作者姓名:罗燕  李欣  秦小勇  梁晶晶  关延顺  杨建威
作者单位:绵阳市中医医院麻醉科;牡丹江市中医医院;四川九洲电器集团有限责任公司;黑龙江省中医药科学院南岗分院
基金项目:牡丹江市科学技术计划项目(Z2018s094)
摘    要:传统的脊髓圆锥末端内麻醉无可视化技术支持,主要通过麻醉师根据患者体表骨性特征进行穿刺定位,其难易程度与患者当前状态、麻醉师经验密切相关。本文提出了一种基于深度学习的识别定位算法,该算法利用深度学习模型对归一化的目标区域进行深度特征提取,增强特征的表征能力;最后输入到本文采用的SVM分类模型,得到最终的检测到的脊髓圆锥末端结果。
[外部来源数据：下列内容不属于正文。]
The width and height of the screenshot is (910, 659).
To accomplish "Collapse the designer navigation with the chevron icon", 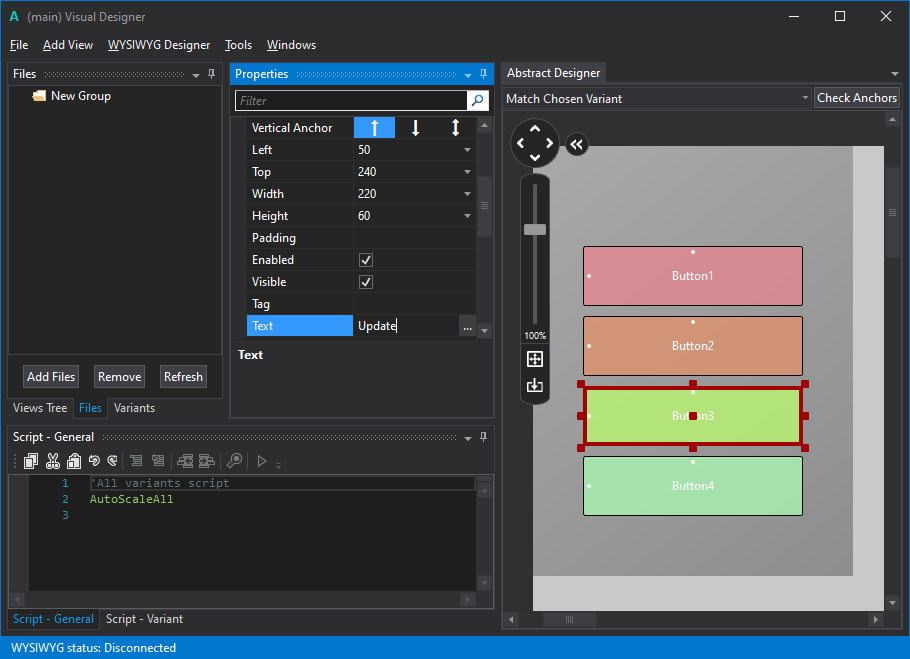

定性定量实验结果表明,本文所提出的深度检测模型的检测性能较好,具有一定的可行性和使用价值。

关 键 词:脊髓圆锥末端  深度学习  麻醉  支持矢量机  目标识别

Location Algorithm of Conus Medullaris End Based on Convolution Neural Network for Lumbar Anesthesia
Authors:LUO Yan  LI Xin  QIN Xiaoyong  LIANG Jingjing  GUAN Yanshun  YANG Jianwei
Institution:(Department of Anesthesiology,Mianyang Traditional Chinese Medicine Hospital,Mianyang Sichuan 621000,China;Mudanjiang Traditional Chinese Medicine Hospital,Mudanjiang Heilongjiang 157000,China;Sichuan Jiuzhou Electrical Appliance Group Co.,Ltd.,Mianyang Sichuan 621000,China;Nangang Branch of Heilongjiang Academy of Traditional Chinese Medicine,Harbin Heilongjiang 150006,China)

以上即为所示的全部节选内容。